American militia officer

Captain Spier Spencer (c. 1770 – November 7, 1811) was an Indiana militia officer who commanded a company of mounted riflemen known as the Yellow Jackets at the Battle of Tippecanoe. Spencer County, Indiana, Spencer, Indiana, and Spencer County, Kentucky are named in his honor.

==Biography==
A native of Virginia, Spencer moved to Kentucky with his parents. He married Elizabeth Polk, daughter of the noted Indian fighter Capt. Charles Polk, in Bardstown, Nelson County, Kentucky on January 18, 1793. Spencer and his wife moved to Vincennes, Indiana. In 1809 Spencer was appointed by Governor William Henry Harrison as the first sheriff of Harrison County, Indiana. He moved his family to Corydon and served in that office until his death.

Spencer and his wife ran "The Green Leaf Tavern," in their large log home on Oak Street. Governor William Henry Harrison and Lieutenant Governor Ratliff Boon stayed there when they came on official business, as did delegates to the 1816 Indiana Constitution Convention.

When tensions grew high between the settlers and the Native Americans, Spencer organized the Harrison County Militia known as the "Yellow Jackets" because of the color of their uniforms, for a campaign against them.

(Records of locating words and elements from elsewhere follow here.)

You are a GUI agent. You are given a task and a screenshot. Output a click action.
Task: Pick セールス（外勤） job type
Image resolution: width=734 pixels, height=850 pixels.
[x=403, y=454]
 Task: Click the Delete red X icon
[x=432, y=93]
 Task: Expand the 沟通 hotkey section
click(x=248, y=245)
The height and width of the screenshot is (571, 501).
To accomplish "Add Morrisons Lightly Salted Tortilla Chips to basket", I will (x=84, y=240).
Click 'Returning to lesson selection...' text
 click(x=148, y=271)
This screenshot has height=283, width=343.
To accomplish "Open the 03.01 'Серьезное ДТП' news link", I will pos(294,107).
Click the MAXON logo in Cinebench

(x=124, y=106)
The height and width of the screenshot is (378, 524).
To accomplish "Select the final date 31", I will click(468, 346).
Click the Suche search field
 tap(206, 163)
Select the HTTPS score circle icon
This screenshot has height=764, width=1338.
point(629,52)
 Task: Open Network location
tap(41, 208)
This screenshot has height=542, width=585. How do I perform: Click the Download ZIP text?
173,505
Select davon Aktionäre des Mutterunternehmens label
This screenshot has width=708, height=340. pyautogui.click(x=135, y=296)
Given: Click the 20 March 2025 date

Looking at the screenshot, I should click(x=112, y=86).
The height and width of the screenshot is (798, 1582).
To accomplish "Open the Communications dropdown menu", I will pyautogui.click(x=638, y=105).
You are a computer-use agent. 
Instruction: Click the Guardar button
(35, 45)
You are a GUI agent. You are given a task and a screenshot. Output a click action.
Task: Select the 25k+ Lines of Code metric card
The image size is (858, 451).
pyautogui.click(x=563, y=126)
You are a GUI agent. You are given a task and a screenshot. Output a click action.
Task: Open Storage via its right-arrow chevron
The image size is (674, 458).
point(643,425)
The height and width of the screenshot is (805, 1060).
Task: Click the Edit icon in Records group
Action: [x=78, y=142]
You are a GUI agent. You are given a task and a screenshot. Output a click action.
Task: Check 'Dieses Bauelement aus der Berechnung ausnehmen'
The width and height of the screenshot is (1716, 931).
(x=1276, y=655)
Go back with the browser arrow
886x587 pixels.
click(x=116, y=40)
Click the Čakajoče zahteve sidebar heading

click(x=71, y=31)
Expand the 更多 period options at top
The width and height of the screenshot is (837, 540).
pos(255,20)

The Battle of Tippecanoe on November 7, 1811, ended with Captain Spencer being seriously wounded during the battle. He was shot in the head and both thighs. When he was being carried off the field he was killed instantly by another shot. Spencer's horse and sword were brought back from the battle and were returned to his widow.

The following account of the battle of Tippecanoe is taken from the official dispatch sent by General Harrison to the secretary of war, on the 18th of November, eleven days after the battle:
"...Spencer was wounded in the head. He exhorted his men to fight valiantly. He was shot through both thighs and fell; still continuing to encourage them, he was raised up, and received a ball through his body, which put an immediate end to his existence..."

Captain Spencer's bravery and the heroics of his men were lauded by General Harrison. He is the namesake of counties in Indiana and Kentucky as well as the town of Spencer, Indiana, the seat of Owen County.

Spencer's widow continued operating The Green Leaf Tavern. When she married William Boone, she changed the name to the "Billy Boone Tavern". However, the marriage was short lived and she divorced Boone in 1829.